Le focus sur l’est reste toujours là et les ambitions n’ont pas changé. Ça, pour moi, c’est le reflet du bon enlignement de départ qu’on avait il y a presque dix ans.
EMM : Est-ce que le Livre blanc pour un développement économique renouvelé de l’est de Montréal, lancé en octobre 2019 par la CCEM, n’a pas déclenché beaucoup de choses de la part des trois paliers de gouvernement?
CF : Le livre blanc nous avait amené à l’époque à faire beaucoup de représentations gouvernementales, c’est un fait. Et on avait eu une bonne couverture dans les médias. Cela a certainement aidé à créer un momentum. Dans la même période, la CCEM a commencé à organiser des conférences politiques où on interpellait tous les acteurs qui avaient un lien potentiel ou déjà avéré avec l’est de Montréal. Cela avait également beaucoup aidé à mobiliser les décideurs sur les enjeux du territoire et des engagements publics en découlaient.
EMM : Le gouvernement en est où avec l’achat des terrains d’Esso à Montréal-Est? Et dans le même secteur, avez-vous des plans pour aider la chaîne du polyester dont une entreprise maillon a mis la clef sous la porte?
CF : Pour Esso, il y a des démarches. Je ne peux pas révéler la nature de celles-ci, mais je peux confirmer que ça bouge dans ce dossier. Il y a eu des avancées ces dernières semaines.

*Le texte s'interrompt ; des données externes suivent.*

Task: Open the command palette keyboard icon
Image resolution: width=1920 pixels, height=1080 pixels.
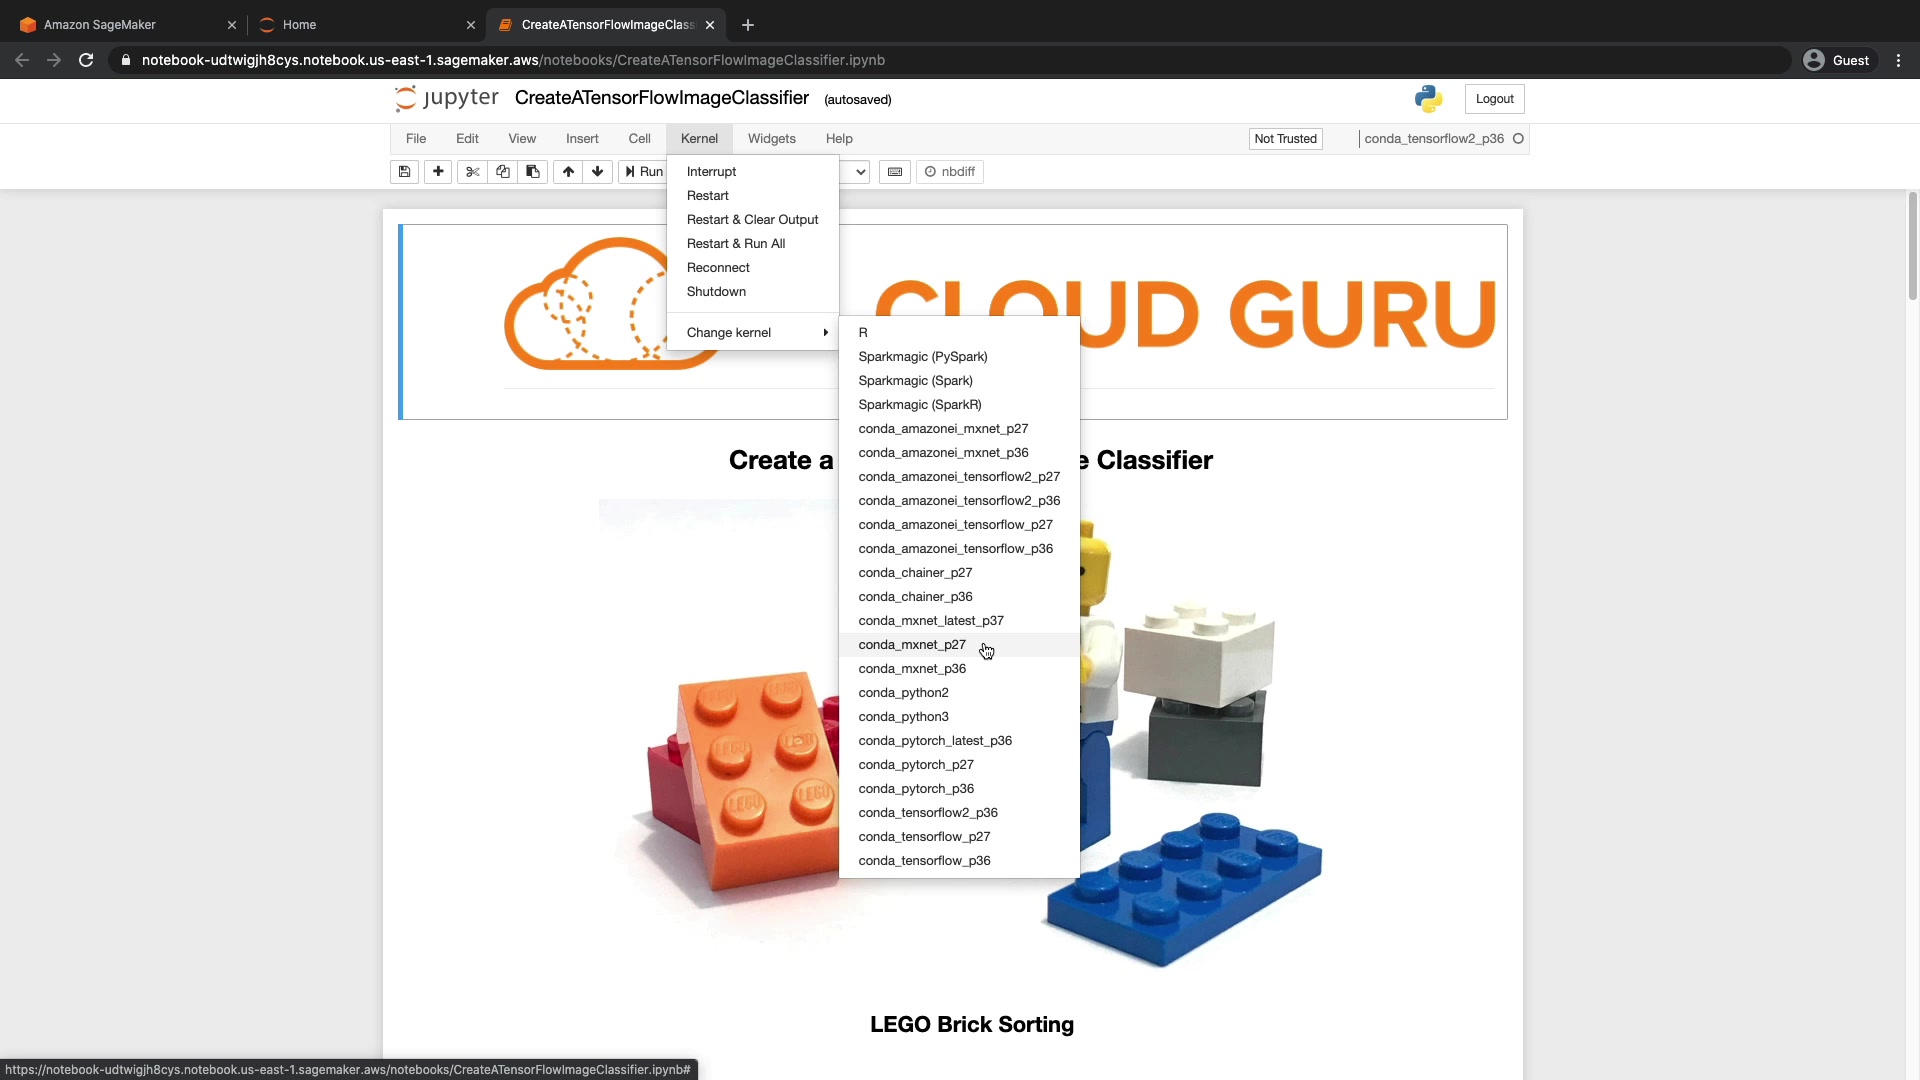Action: click(x=895, y=172)
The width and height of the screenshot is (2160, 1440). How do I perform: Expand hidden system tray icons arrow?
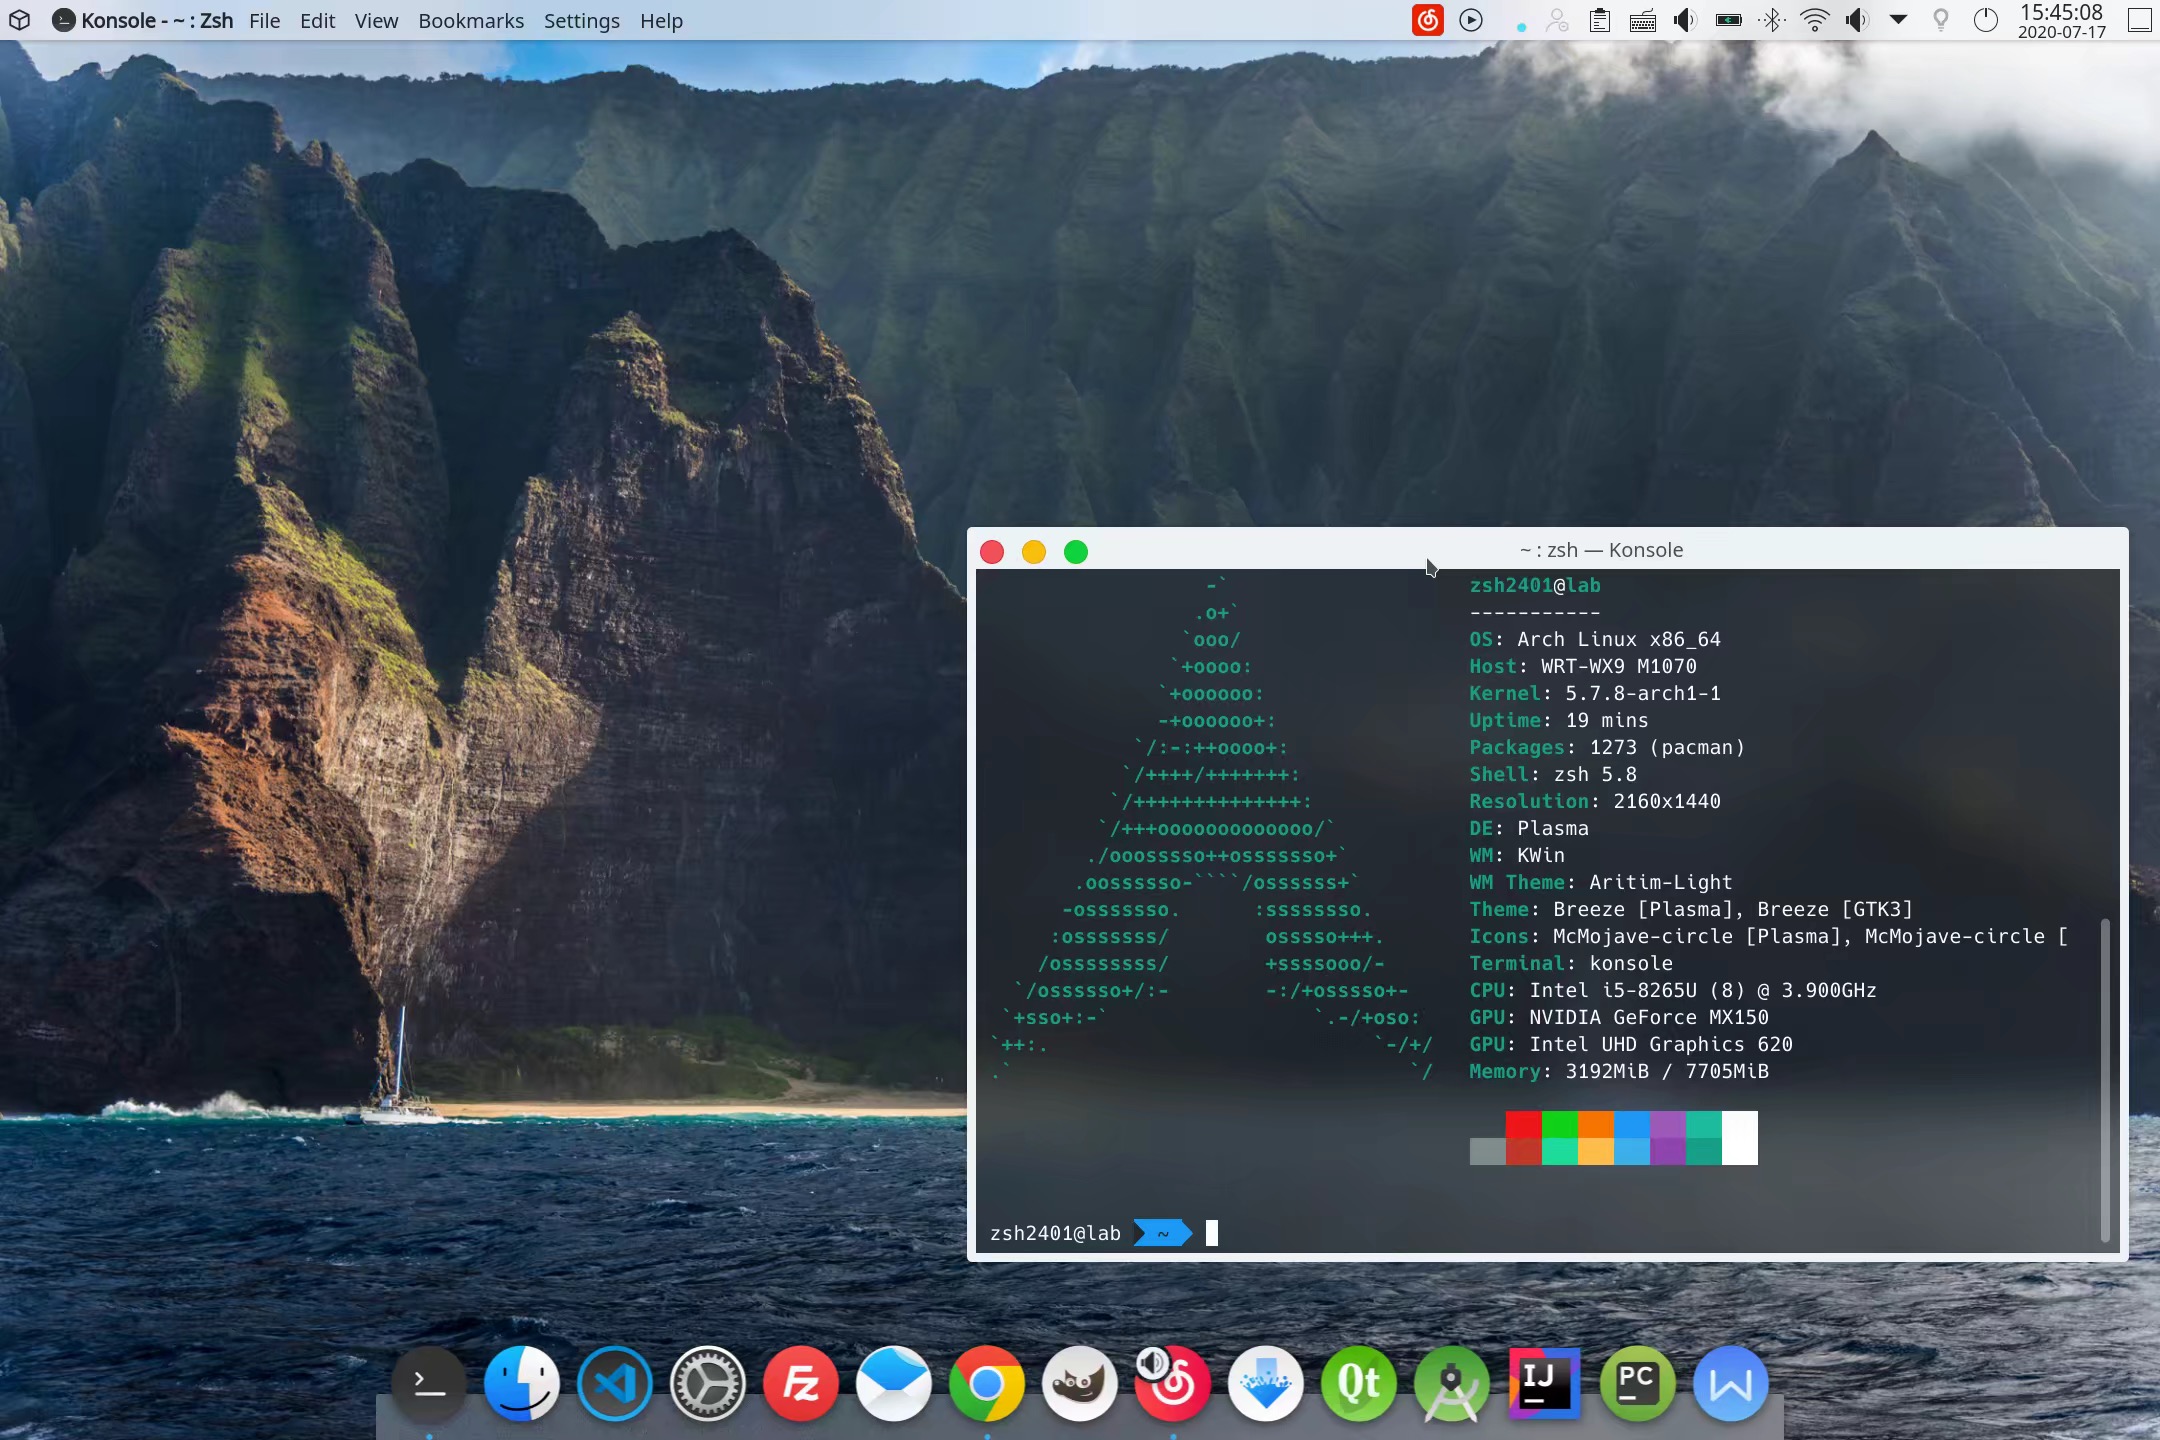click(1898, 20)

En ce qui concerne la chaîne du polyester, on en est à analyser la situation, voir quelles sont les options qui s’offrent. Est-ce qu’il y a moyen de récréer la chaîne, est-ce que ça peut fonctionner différemment, est-ce qu’on peut attirer un joueur de remplacement? On regarde tous les scénarios actuellement. Il y a d’autres projets dans cette zone industrielle qui sont aussi dans les cartons. On travaille avec d’autres instances pour essayer de faire aboutir certains projets importants qui vont aussi, on l’espère, amener des emplois intéressants dans l’est de Montréal.
EMM : Des projets, l’est de Montréal en a certainement plusieurs dans le collimateur en ce moment. Avec les fonctions importantes que vous occupez aujourd’hui, croyez-vous être en mesure d’avoir un impact concret dans le plan de revitalisation de l’est montréalais?
CF : C’est sûr que j’ai la capacité de voir des projets économiques qui sont envisagés pour l’est de Montréal ou envisageables. Donc, c’est certain que je vais m’y attarder et j’ai fait savoir que c’était pour moi une priorité. C’est ma volonté et les ministères sont informés. Il y a même des choses qui sont déjà considérées depuis mon arrivée.
Il ne faut pas oublier que les défis de l’est sont aussi dans plusieurs cas des grands enjeux qui relèvent des trois paliers de gouvernement. Ça complexifie la donne. Je vais donc travailler également à rallier l’ensemble des acteurs qu’il faudra rallier. Et s’il faut que je donne un petit coup additionnel, je serai au rendez-vous.